A Book I Want to Read

I haven't actually read anything by John Wray quite yet -- he only has two books out thus far: The Right Hand of Sleep and Canaan's Tongue -- though I have been meaning to and there have been times I've been at the library and had copies of either of those under my arms, which were shoved out of the way for some other thing eventually, but his newest novel sounds incredible. Starred review from Publisher's Weekly, the top of the list of Amazon's best of March '09.... Here are some reviews, reprinted without permission or MLA format:

I'm not the first and certainly won't be the last reader to herald Lowboy
for the subtle homage it pays to one of the best-known
heroes
in 20th century fiction, or to envy and delight in its masterful
vision of New York City as seen from its darkest, most primal places. What's
most seductive for me about John Wray's third novel--and arguably the one that
puts him squarely on the map alongside contemporary luminaries like Joseph
O'Neill, Jonathan Lethem, and Junot Diaz--is how skillfully it maps the mind's
mysterious terrain. This isn't exactly uncharted land: John Wray's Will
Heller--a.k.a. Lowboy--is a paranoid schizophrenic who, certain of both his own
dysfunction and of the world's imminent collapse by way of global warming, could
easily remind you of Ken Kesey, but Wray handles that subtext delicately and is
careful to make Will's mission to "cool down" and save the world feel
single-minded without being moralistic. Wray invokes all the classic elements of
a mystery in the telling, and that's what makes this novel such a searing read.
As Will rides the subway in pursuit of a final solution to the crisis at hand,
we meet (among others) Will's mother Violet, an Austrian by birth with an
inscrutable intensity that gives the story a decidedly noir feel; Ali Lateef,
the unflappable detective investigating Will's disappearance whose touch of
brilliance always seems in danger of being snuffed out; and Emily Wallace, the
young woman at the heart of Will's tragic odyssey. The novel moves seamlessly
between Will's fits and starts below ground and Violet and Ali's equally
staccato investigation of each other above.

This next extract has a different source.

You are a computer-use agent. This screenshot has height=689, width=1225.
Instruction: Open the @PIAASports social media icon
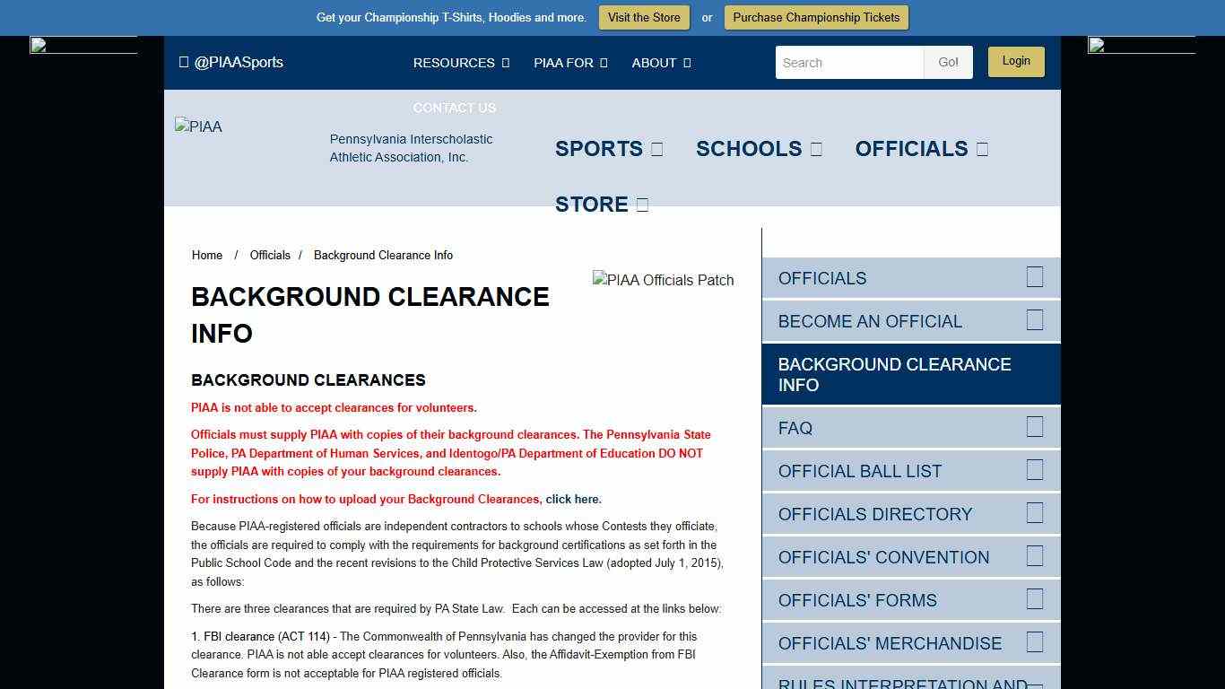click(182, 62)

This kind of pacing is the stuff we
crave (and we think you will, too)--the kind that draws you in so unawares that
before you know it, it's past midnight and you're down to the last page.


Atop that, I found, via YouTube, a great reading, very blogotheque or whatever that is, where John Wray reads his book on the actual subway (it was apparently written there, too; a romantic guesture, I presume).